Material for the task:
..............................

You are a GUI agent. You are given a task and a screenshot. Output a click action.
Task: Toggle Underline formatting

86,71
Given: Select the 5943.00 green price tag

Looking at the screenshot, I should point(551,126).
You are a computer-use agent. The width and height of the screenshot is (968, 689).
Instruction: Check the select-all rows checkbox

..............................

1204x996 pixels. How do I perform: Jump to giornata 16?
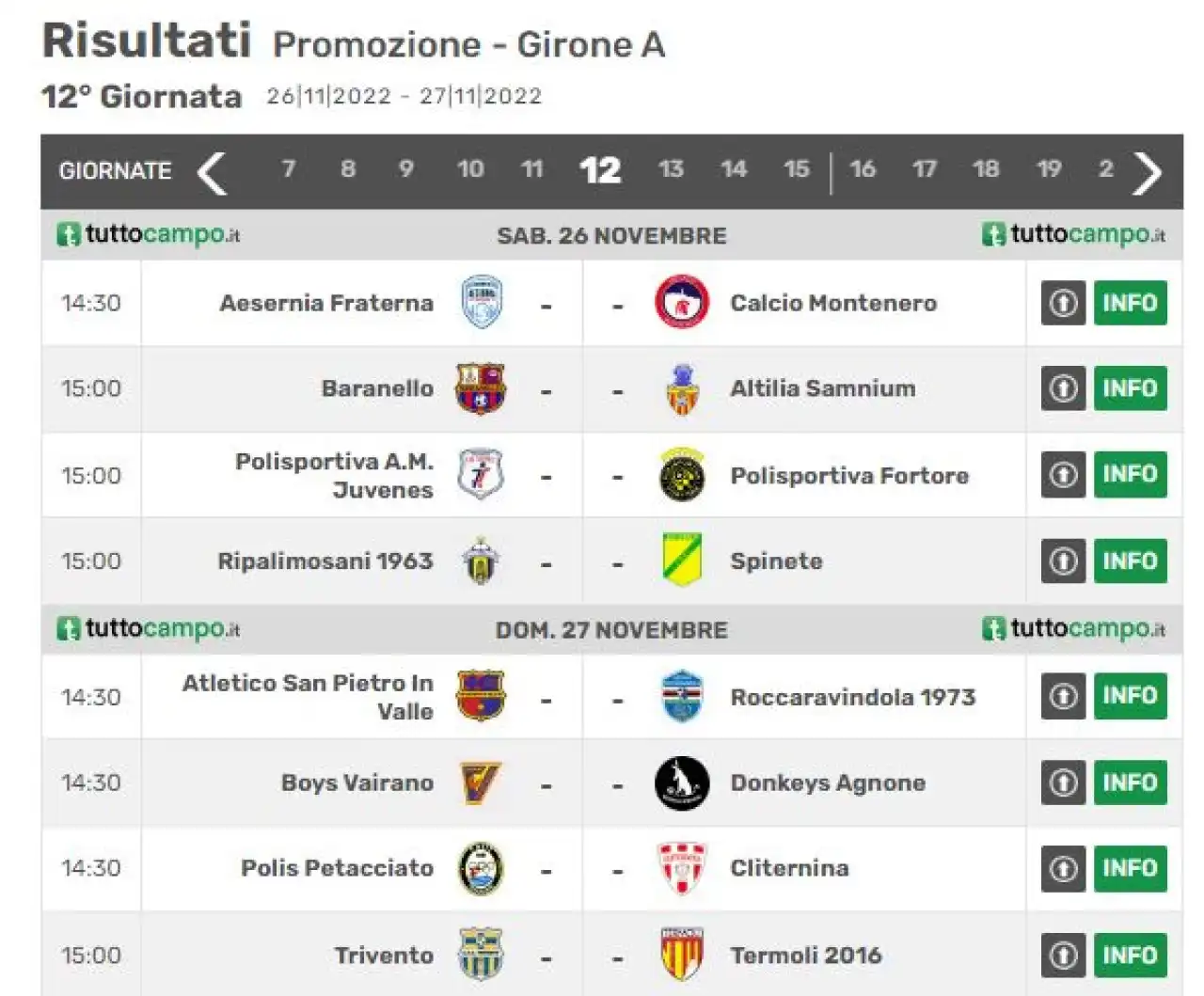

..............................

Aim of the exercise: Go through the material above and output exactly the lines from the one containing "Given: Select the 5943.00 green price tag" through the one containing "Instruction: Check the".

Exercise answer:
Given: Select the 5943.00 green price tag

Looking at the screenshot, I should point(551,126).
You are a computer-use agent. The width and height of the screenshot is (968, 689).
Instruction: Check the select-all rows checkbox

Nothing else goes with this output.